Поверхность океана на всем пространстве между дальним островком и берегом имела весьма необычный вид. Несмотря на то что ветер дул с моря с такой силой, что небольшое судно, шедшее вдалеке, то и дело пропадало из виду, зарываясь всем корпусом в волны, то была не настоящая морская зыбь, а какие-то короткие, быстрые, гневные всплески, разбегавшиеся во все стороны — и по ветру, и против ветра. Пены почти не было, она бурлила только у подножий скал.
— Вон тот дальний островок, — продолжал старик, — у норвежцев зовется Вург. Этот, поближе, — Моске. На милю севернее — Амбаарен. А вон Ифлезен, Гойхольм, Килдхольм, Суарвен и Букхольм, Оттерхольм, Флимен, Сандфлезен и Скархольм. Таковы точные названия этих клочков суши, да только ни вам, ни мне не дано уразуметь, кому и зачем понадобилось их как-то называть. Вы слышите что-нибудь сейчас? Не замечаете никакой перемены на море?
Мы уже минут десять находились на вершине Хельсеггена, куда поднялись из внутренней части Лофотена, и увидели море только тогда, когда оно внезапно открылось перед нами с вершины. Старик не успел договорить, как я услышал громкий, все нарастающий гул, похожий на рев и топот огромного стада бизонов в американской прерии; в ту же минуту я заметил, что всплески на море, или, как их называют моряки, «сечка», стремительно превратились в бурное течение, которое устремилось на восток. У меня на глазах это течение набирало чудовищную скорость. С каждым мгновением его мощь и его напор возрастали. В какие-нибудь пять минут все море до самого Вурга бешено заклокотало, но всего сильнее оно бушевало между Моске и береговой линией. Здесь водная ширь, иссеченная тысячью противоположно направленных потоков, вдруг вздыбилась в неистовых судорогах, зашипела, забурлила, засвистела и начала закручиваться спиралью в многочисленные гигантские воронки, несущиеся на восток с такой невообразимой быстротой, с какой низвергается водопад с горной кручи.
Уже через несколько мгновений в этой картине произошла еще одна резкая перемена. Вся поверхность стала более гладкой, и водовороты мало-помалу исчезли, зато огромные полосы пены забелели там, где до сих пор их не было вовсе.

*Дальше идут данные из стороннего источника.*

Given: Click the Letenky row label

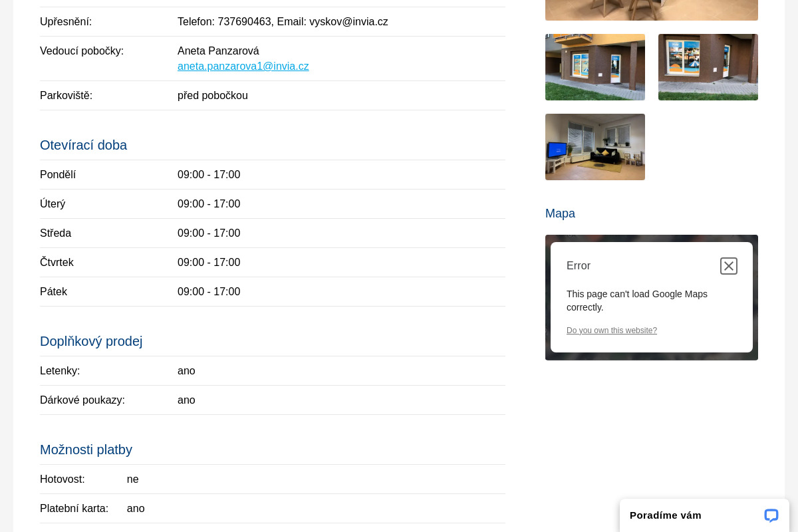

Эти полосы, расползаясь на громадное расстояние и переплетаясь между собой, приняли в себя вращательное движение исчезнувших водоворотов и образовали как бы зародыш нового водоворота, куда более обширного. Мгновение — и он совершенно внезапно превратился в круг с резкими очертаниями, достигавший свыше мили в диаметре. Край водоворота-исполина обрамлял пояс блестящей пены; при этом ни одна из ее частиц не устремлялась в пасть чудовищной воронки, внутренность которой, насколько можно было разглядеть, представляла собой гладкую и блестящую агатово-черную водяную стену, наклоненную к горизонту под углом в сорок пять градусов. Эта водная стена с ошеломляющей быстротой вращалась, издавая такие вопли, каких даже гигантский водопад Ниагары никогда не посылает к небесам.
Гора дрогнула в своем основании, и утес заколебался. Я снова бросился на землю и уцепился за чахлую траву, охваченный невыносимым нервным возбуждением.
— Это, конечно, и есть, — пробормотал я, обращаясь к старику, — тот великий водоворот Мальстрем?
— Так его некоторые называют, — отозвался старик. — Мы, норвежцы, зовем его Москестрем — по имени острова Моске, что виднеется вон там, посередине.